→ Required task
Display every line from the rows below that contains the string "label", copying each one without alteration.

[Rows for locating described items]
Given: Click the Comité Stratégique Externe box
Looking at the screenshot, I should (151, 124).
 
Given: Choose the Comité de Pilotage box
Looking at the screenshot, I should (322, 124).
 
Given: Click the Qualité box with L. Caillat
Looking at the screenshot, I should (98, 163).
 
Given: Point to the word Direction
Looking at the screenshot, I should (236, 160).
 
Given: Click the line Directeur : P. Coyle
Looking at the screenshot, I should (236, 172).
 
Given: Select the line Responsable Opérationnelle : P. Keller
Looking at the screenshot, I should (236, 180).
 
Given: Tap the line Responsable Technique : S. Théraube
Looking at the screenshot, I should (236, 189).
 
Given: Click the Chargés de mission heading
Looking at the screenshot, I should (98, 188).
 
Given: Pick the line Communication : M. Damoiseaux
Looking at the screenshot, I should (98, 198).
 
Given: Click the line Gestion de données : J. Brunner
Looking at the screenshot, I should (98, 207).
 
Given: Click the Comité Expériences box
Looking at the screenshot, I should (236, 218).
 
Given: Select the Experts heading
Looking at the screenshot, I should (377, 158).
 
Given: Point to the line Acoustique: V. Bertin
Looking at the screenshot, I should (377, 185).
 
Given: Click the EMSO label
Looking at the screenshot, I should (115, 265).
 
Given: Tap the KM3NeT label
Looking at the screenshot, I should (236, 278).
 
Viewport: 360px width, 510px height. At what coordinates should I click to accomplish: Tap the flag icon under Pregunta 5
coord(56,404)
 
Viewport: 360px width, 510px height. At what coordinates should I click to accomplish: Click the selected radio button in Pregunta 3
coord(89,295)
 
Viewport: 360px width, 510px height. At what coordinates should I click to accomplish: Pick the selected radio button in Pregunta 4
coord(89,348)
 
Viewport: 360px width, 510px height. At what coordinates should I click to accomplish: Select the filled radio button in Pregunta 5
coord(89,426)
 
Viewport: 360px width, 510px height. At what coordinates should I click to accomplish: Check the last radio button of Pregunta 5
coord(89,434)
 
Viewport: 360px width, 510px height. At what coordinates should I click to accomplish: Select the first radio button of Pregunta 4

→ Answer to this problem
Given: Click the EMSO label
Given: Tap the KM3NeT label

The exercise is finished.